Last week No 10 charged The Sun with “dragging down” public life. Yet Brown, the injured party in this instance, has sometimes played it very rough indeed. He used the press assiduously as part of his relentless campaign to get Blair to resign only two years ago. Charlie Whelan and Damian McBride, his spin doctors, were implicated in vicious briefing wars that spiralled out of control. The new Labour “family” still bears the scars from one of the Brown camp’s greatest triumphs, the resignation of Mandelson.

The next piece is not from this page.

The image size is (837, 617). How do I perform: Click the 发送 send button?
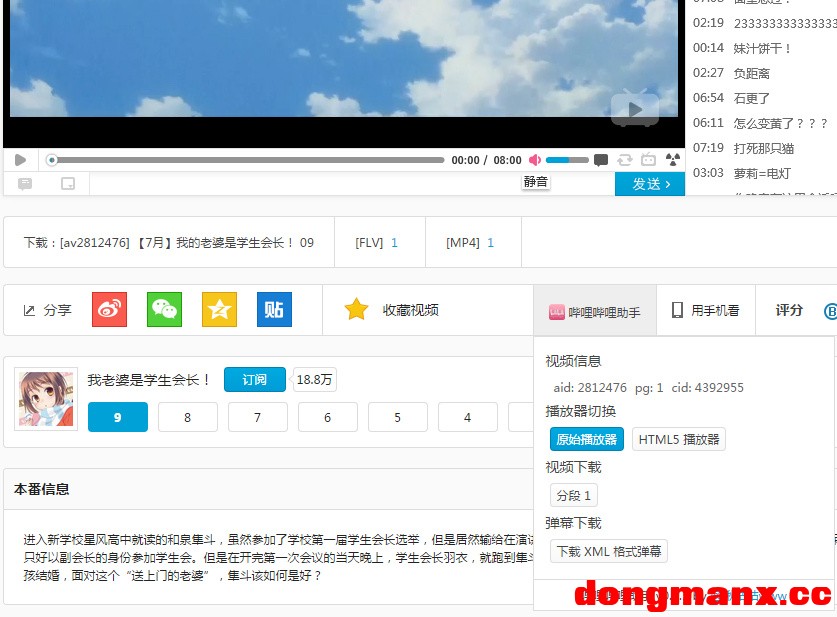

He may be Brown’s last line of defence today, but not so long ago he was being hounded for backing Blair for the Labour leadership.
Sources close to the then chancellor leaked to The Guardian the revelation that Geoffrey Robinson, the paymaster-general, had secretly given Mandelson a huge loan to cover the mortgage on his house. When the story broke, both men were forced to resign: the neatest of coups, as Robinson’s financial dealings by then were becoming an embarrassment to his old friend Brown.
While decrying what he called “the feral beasts of the media”, Blair made a partial confession of error in his last speech before the chancellor pushed him over the cliff: “I acknowledge my own complicity. We paid inordinate attention in the early days of new Labour to courting, assuaging and persuading the media.” It was ever thus.
One late December day in 1916 Lloyd George was invited by George V to form a new government after the newspapers agitated against his predecessor Asquith’s lackadaisical prosecution of the first world war. You would have thought the new prime minister would have immediately got down to the vital task of cabinet making. Think again. The Welsh wizard had more important things on his mind. He kept an engagement to dinner with Sir George Riddell, owner of the News of the World, and Lord Burnham of The Daily Telegraph. Ah, the good old days indeed.